General Electric warns of continued difficulties for power division into 2018

General Electric’s management has warned that its beleaguered GE Power division will continue to encounter difficulties in the coming year, as the impact of the clean energy revolution persists.

While the company is enjoying success in its other two core units, healthcare and aviation, the erosion of its power unit continues to hurt.

“We said ’17 issues would carry over into ’18 in power, but it’s still a good franchise in power and we’re going to make the most out of that,” GE Chief Executive John Flannery said on a conference call Wednesday.
John Flannery of GE
The company’s traditional strength has been its gas turbine business, but that technology’s influence has waned, with more and more renewables being integrated into the energy system.

In 2018, GE is bracing for its worst year of gas turbine installations in about 15 years. The company is restructuring to prepare for orders that could be as low as 30 GW. In 2017, GE anticipates final orders of gas turbines will come in at less than 35 GW.

Profit in the power segment was down 88 percent in the final quarter of 2017, driven by tough market conditions, business execution mistakes and other charges, executives said.

GE equipment still produces about a third of the world’s electric power, Flannery noted, and the company holds 50 percent market share in advanced power technology.

Flannery added that the company will focus on four things going forward: adjusting the size of GE Power’s manufacturing footprint, improving cash and project execution, wringing more value out of its installed base of equipment, and improving management and processes.
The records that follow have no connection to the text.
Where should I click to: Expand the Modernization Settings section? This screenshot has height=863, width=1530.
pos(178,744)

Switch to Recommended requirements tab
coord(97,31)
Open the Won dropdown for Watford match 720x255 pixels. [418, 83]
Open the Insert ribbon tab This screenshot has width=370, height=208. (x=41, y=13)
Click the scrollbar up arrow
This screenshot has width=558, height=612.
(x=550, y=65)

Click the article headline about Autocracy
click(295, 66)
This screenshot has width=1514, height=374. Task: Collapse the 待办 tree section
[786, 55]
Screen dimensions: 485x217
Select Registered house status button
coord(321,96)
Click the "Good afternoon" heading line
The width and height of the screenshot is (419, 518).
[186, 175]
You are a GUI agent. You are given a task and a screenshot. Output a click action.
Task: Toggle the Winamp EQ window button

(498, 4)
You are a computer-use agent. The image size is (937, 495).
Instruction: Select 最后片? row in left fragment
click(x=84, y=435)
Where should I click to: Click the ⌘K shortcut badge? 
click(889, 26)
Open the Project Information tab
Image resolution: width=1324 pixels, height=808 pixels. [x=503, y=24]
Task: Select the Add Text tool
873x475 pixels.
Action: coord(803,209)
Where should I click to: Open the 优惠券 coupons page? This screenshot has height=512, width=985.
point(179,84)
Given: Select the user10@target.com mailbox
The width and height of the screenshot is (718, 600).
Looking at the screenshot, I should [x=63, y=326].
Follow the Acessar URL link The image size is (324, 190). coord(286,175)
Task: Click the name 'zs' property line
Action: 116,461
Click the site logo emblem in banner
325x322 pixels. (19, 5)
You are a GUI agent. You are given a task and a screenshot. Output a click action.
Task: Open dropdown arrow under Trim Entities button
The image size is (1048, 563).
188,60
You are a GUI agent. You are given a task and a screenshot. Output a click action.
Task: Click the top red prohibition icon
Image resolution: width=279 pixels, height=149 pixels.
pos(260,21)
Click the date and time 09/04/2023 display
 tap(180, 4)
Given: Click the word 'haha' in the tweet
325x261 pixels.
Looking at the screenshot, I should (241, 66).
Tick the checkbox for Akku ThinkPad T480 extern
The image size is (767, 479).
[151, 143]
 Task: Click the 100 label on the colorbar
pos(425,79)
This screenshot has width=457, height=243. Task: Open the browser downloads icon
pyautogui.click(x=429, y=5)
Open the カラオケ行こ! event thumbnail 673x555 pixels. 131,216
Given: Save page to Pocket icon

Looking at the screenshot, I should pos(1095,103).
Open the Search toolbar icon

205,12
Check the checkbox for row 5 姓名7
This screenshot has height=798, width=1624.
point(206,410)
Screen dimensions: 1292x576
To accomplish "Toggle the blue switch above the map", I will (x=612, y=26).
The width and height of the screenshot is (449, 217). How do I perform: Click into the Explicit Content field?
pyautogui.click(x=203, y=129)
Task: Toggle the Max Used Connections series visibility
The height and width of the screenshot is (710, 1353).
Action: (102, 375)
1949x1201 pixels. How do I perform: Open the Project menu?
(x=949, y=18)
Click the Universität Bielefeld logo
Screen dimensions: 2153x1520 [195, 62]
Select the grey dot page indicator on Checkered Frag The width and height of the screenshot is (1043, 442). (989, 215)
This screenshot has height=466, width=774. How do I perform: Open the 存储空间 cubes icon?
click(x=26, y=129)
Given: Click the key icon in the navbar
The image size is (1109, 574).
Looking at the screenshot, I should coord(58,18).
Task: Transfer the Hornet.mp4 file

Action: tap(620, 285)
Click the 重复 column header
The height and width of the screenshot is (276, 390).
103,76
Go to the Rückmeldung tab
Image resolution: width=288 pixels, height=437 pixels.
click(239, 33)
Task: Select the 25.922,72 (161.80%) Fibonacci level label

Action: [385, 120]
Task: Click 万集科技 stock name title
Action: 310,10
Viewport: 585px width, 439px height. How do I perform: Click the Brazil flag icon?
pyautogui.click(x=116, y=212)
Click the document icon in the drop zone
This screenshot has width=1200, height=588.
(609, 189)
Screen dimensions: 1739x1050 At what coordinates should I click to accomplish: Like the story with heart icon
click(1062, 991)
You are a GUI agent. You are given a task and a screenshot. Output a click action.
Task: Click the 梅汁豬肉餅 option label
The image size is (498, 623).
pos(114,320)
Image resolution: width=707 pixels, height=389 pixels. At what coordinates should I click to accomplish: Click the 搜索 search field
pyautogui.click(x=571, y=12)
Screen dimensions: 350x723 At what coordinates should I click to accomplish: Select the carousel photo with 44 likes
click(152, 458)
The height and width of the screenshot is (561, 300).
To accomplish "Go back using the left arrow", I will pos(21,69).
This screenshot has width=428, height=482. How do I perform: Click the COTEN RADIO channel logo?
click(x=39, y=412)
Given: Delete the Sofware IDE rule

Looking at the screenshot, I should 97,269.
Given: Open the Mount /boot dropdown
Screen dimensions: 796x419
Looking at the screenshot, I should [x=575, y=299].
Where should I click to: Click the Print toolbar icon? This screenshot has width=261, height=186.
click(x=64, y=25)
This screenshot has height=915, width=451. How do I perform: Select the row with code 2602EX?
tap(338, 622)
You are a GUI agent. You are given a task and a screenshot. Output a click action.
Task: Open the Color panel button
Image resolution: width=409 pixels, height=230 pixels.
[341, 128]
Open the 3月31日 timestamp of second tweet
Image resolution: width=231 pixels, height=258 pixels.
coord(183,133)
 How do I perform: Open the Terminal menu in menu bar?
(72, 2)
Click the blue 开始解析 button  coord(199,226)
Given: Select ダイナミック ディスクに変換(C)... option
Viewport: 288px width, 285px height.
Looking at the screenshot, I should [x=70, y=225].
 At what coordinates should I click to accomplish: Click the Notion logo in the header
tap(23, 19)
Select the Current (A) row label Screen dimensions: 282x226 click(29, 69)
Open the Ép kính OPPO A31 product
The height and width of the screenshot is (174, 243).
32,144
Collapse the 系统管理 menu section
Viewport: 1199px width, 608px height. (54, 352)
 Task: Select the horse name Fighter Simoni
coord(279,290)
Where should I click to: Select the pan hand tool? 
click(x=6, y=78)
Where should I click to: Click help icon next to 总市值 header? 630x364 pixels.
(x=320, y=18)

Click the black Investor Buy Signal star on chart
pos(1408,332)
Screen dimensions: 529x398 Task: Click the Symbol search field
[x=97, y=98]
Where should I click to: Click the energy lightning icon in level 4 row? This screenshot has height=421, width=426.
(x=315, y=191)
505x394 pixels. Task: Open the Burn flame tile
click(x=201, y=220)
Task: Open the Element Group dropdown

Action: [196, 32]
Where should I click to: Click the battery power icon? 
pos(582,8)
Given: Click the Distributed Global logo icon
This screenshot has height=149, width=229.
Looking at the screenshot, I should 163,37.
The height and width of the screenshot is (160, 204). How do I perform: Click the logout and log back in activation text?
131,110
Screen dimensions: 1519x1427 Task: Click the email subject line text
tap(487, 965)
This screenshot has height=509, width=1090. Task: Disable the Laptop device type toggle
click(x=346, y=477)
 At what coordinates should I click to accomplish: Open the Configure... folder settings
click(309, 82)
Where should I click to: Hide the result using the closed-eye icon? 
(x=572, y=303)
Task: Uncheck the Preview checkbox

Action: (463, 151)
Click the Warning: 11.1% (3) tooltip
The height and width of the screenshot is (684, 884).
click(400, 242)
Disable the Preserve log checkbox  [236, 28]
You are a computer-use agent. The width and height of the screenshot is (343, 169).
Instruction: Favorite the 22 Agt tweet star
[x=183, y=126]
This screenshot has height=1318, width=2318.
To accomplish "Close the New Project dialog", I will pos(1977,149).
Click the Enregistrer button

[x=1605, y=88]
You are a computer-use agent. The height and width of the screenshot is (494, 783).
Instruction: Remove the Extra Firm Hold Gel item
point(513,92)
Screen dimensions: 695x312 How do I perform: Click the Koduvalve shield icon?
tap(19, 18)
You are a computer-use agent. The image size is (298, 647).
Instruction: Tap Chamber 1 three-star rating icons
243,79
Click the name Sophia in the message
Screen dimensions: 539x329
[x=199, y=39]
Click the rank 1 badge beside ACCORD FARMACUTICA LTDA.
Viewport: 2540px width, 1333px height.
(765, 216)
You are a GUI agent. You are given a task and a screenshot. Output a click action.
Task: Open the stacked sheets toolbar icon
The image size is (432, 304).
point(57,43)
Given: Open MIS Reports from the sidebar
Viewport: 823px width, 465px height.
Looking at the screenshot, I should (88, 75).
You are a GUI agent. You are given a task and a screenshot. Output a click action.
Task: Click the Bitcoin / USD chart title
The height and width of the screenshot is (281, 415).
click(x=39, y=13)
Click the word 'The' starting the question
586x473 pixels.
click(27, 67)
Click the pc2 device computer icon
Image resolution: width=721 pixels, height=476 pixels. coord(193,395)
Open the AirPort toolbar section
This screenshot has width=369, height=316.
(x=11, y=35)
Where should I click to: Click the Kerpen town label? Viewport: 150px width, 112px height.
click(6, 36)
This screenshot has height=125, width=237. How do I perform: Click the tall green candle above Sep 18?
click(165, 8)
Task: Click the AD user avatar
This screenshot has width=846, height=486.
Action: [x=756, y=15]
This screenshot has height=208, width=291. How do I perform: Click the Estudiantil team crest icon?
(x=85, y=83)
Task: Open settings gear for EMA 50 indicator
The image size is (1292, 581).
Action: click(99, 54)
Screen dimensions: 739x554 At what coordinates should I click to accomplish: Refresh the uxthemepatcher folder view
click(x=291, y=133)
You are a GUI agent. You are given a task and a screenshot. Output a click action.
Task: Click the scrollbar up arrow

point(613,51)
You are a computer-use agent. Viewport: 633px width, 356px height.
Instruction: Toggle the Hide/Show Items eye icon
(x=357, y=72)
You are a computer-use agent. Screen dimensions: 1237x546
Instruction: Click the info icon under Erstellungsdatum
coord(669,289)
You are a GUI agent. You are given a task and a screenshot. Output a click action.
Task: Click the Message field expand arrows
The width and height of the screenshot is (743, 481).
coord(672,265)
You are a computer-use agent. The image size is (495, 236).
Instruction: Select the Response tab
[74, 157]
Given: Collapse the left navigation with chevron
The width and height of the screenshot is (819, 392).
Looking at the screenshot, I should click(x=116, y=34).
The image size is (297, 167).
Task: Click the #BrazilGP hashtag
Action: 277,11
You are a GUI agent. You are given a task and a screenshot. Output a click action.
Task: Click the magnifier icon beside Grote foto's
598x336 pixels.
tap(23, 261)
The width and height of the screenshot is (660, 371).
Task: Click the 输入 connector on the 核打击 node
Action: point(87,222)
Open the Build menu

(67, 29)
GE Power announced 12,000 layoffs in December and has scaled back 15 manufacturing sites.

Russell Stokes, president and CEO of GE Power, says his unit has recently increased its ability to monitor outages that its equipment customers experience, increasing visibility from less than 30 percent of its installed base to nearly 80 percent. Servicing that equipment more efficiently represents a $2bn opportunity, he said Wednesday.

GE also has presence in the renewable energy area, but the outlook there is challenging too. While GE is shipping more megawatts worth of wind turbines, it faces pressure to lower prices.

The company expects profits to be down “significantly” in the first quarter of 2018 as it ships fewer wind turbines in the United States and continues to face price pressure, Chief Financial Officer Jamie Miller said Wednesday.